Vampires normally feed on the blood of livestock. But when cattle populations are suddenly sold off or moved to greener pastures, the bats seek alternative sources of blood. So far, none of the human victims has tested positive for rabies. But the government isn’t waiting for an outbreak to take action. On Tuesday, the Ministry of Agriculture and Forestry sent two of its seasoned vampire hunters to the community to catch the winged pests and wipe out their colony, discovered at the bottom of an abandoned 200-ft well that no one ever thought to cap.

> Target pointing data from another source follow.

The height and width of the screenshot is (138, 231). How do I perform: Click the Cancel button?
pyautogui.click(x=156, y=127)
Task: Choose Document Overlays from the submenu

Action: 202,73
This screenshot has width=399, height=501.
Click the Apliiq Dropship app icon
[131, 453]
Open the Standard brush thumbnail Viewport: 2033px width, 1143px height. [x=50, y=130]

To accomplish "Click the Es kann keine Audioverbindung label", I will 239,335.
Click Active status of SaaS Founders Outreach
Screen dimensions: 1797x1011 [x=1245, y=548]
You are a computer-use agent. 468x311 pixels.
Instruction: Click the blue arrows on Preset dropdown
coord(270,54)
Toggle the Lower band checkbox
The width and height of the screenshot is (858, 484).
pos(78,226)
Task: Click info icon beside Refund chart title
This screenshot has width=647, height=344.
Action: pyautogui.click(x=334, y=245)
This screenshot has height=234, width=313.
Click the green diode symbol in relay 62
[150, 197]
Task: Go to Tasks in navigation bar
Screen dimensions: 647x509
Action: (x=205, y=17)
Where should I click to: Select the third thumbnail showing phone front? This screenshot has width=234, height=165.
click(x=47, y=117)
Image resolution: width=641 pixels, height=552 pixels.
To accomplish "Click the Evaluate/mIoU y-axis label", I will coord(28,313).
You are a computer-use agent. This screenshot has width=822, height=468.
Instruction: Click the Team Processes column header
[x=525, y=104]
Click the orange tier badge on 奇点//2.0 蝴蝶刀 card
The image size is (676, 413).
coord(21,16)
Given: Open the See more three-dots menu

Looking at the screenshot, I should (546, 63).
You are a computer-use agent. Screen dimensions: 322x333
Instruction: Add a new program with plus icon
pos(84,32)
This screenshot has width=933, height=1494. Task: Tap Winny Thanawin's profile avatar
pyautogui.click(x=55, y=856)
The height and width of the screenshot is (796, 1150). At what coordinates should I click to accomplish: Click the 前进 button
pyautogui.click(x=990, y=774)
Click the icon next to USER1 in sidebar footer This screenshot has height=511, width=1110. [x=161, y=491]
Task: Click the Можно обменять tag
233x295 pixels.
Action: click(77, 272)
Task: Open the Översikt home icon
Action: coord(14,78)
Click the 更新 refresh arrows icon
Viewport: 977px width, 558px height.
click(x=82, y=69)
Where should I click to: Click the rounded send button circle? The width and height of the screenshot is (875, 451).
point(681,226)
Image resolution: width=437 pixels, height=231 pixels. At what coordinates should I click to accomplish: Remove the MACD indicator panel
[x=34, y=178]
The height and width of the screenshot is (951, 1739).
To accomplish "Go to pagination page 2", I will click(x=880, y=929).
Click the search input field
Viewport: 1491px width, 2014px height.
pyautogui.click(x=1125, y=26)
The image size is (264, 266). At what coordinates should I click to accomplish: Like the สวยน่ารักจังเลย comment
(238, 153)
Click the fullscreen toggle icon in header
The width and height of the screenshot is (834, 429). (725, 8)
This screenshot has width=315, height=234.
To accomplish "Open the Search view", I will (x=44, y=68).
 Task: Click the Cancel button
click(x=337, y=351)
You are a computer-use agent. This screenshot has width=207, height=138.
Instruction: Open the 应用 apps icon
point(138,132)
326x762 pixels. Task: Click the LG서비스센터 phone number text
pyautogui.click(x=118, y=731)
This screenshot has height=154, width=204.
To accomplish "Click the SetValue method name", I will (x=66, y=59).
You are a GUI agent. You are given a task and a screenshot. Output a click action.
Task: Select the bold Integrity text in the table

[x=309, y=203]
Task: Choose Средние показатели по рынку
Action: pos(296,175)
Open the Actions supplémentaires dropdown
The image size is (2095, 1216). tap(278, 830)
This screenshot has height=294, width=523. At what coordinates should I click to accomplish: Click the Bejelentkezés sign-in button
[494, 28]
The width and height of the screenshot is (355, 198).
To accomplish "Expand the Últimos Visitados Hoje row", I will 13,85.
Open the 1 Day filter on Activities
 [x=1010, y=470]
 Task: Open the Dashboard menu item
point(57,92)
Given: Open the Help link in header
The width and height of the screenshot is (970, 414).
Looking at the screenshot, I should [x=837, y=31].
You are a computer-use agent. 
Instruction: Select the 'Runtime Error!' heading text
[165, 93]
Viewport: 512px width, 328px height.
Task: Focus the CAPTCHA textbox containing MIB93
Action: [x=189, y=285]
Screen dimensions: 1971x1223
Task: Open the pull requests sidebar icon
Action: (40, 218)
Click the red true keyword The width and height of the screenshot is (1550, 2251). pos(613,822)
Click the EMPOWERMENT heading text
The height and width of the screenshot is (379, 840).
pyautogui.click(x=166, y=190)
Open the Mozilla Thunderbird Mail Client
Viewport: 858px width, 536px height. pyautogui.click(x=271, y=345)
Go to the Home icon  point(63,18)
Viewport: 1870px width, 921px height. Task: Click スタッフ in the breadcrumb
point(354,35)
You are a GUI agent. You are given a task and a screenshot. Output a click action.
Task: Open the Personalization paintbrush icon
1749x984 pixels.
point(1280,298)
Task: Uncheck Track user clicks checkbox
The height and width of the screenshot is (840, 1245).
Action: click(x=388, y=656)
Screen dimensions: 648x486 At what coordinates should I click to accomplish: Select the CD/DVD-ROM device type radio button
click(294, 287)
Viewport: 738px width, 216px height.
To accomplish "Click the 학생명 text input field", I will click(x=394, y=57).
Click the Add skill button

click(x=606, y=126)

Nicaraguan animal veterinarians Jose Amador and Carlos Ivan Iglesias don’t exactly fit the Hollywood role of the dashing Van Helsing, but their arrival in the village was treated like a celebrity event. As the two men set up their capture nets around the well, local residents greeted them with gifts of bread, plates of food, coffee and a liter of some unrecognizable brand of soda. As the town folk retreated to their homes, dusk gave way to night and only the outlines of the wind-blown palm trees could be seen swaying against the starry sky of the moonless night. Amador and Iglesias, whom I had been talking to moments earlier in the dark, were suddenly heard snoring in their hammocks, as I sat in the back of pickup truck trying not to smell like vampire bait and hoping I wasn’t in charge of the hunt.

“We got one!” Iglesias yelled 20 minutes later, before I even realized he was out of his hammock and inspecting the perimeter net. In an instant, Amador was at his side and the two men — wearing thick fire gloves — untangled the aggressive baby vampire from the net, grabbing it carefully as it squealed and hissed madly, trying to bite its handlers through their gloves. The veterinarians applied a poisonous gel to the body of captured vampire and released it, allowing the animal to return to its roost where the other bats — up to dozens in the colony — dutifully lick it clean and kill themselves in the process.

While biological warfare might seem an extreme measure to some animal-protection advocates, international bat expert Dr. Merlin Tuttle, founder of Bat Conservation International, says that’s the best way to handle vampires. The problem, Tuttle says, is when people — motivated by fear, ignorance, or both — target all bats for extermination by dynamiting caves, which causes enormous environmental damage and often kills thousand of beneficial bats that eat insects, pollinate flowers and even disperse seeds as part of natural reforestation. Blood feeders, on the other hand, are extremely rare — only three out of 1,100 species of bat are vampires, and all are found in Mexico, the Caribbean, Central and South America.

Human confusion over bats is understandable, considering the scientists who named them were equally confused. According to vampire bat expert Bill Schutt, a zoologist and author of the book Dark Banquet, about 10 species of bats were erroneously named “vampires,” while the true blood-feeders were given more innocuous-sounding Latin names. “Bats [with scientific names that include] Vampyrum, Vampyrops, Vampyrina, Vampyressa, Vampyriscus, and Vampyrodes aren’t sanguivores [blood feeders], while Desmodus, Diaemus, and Diphylla are true vampires,” he says.

But when people act on their ignorance and kill beneficial bats, they are really putting themselves at even greater risk from the real blood-feeding terrors of the night: mosquitoes. Many more people die each year from mosquito-born diseases than from bat-transmitted rabies. And as someone who’s already had dengue, I’m much more afraid of getting bit by mosquitoes than vampires.